-- START OF Extract provided --

The first and last time I tried one, performance was awful, compatibility was sketchy, and reliability was non-existent.

If you need more SATA ports, save yourself the pain and just go buy a half-decent PCIE HBA.

 *eccerr0r wrote:*   

> The SATA card is a PCIE x1 card...which is surely some sort of bottleneck.

 Indeed. Expect various levels of disappointing performance, relative to which generation PCIE you're talking about and how many drives are sharing that bandwidth.

Unless one intends to run mechanical disks from 2004, I personally consider anything less than 1 PCIE lane per 2 drives a potential problem. 

That's just me of course, and I'm kinda fussy... But any non-shoebox motherboard will likely have a free x8 or x16 slot for that second GPU you probably don't have, so why not put it to better use?

-- END OF Extract provided --
-- START OF Dataset rows --

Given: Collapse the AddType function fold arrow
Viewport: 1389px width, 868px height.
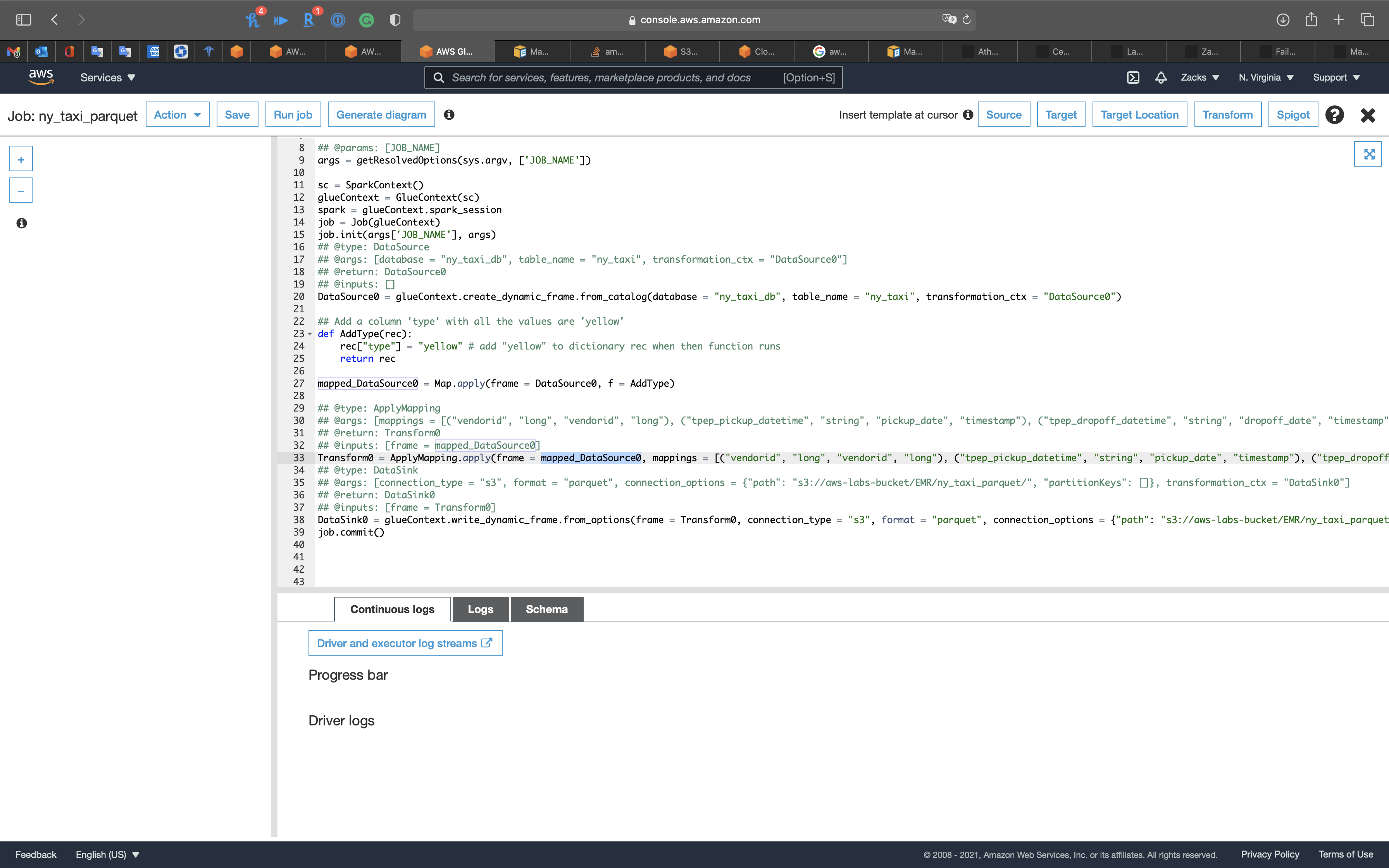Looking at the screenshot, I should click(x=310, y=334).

-- END OF Dataset rows --
-- START OF Dataset rows --

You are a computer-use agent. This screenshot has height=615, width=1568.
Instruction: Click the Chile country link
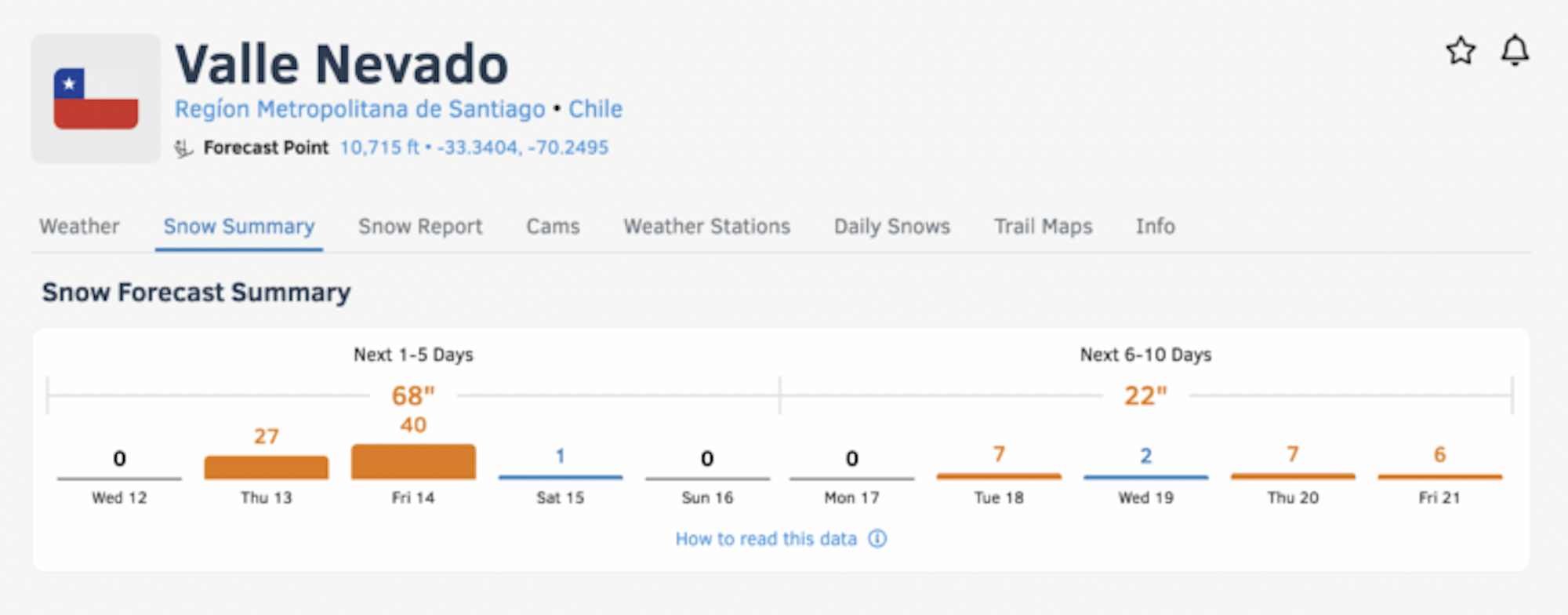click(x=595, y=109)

-- END OF Dataset rows --
-- START OF Dataset rows --

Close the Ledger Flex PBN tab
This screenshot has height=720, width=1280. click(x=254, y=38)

-- END OF Dataset rows --

## Required work:
(a) Could you transcribe the forum post on SATA cards between "The first and" and "sharing that bandwidth.", inclusive?
(b) Can you pick up the forum post on SATA cards after its final sentence and carry it forward?
The records come from a separate source that has nothing to do with the forum post on SATA cards.

## Written responses:
(a)
The first and last time I tried one, performance was awful, compatibility was sketchy, and reliability was non-existent.

If you need more SATA ports, save yourself the pain and just go buy a half-decent PCIE HBA.

 *eccerr0r wrote:*   

> The SATA card is a PCIE x1 card...which is surely some sort of bottleneck.

 Indeed. Expect various levels of disappointing performance, relative to which generation PCIE you're talking about and how many drives are sharing that bandwidth.

(b)
I went there once, doing the cheap PCIEx1 SATA cards (with and without multipliers) thing. Frankly I'd not wish the experience on anyone.

Then I bought a used IBM ServeRAID M1015 (AKA LSI SAS2008) and a SATA breakout cable for 3/5 of bugger all, flashed it to IT mode, and everything was right with the world. I'm still running it ~10 years later and it's still just lovely. I can vouch for the advertised ~350MB/s/port too.

For other recommendations, this list is very much still relevant, or hit up the likes of servethehome/freenas/unraid etc. forums.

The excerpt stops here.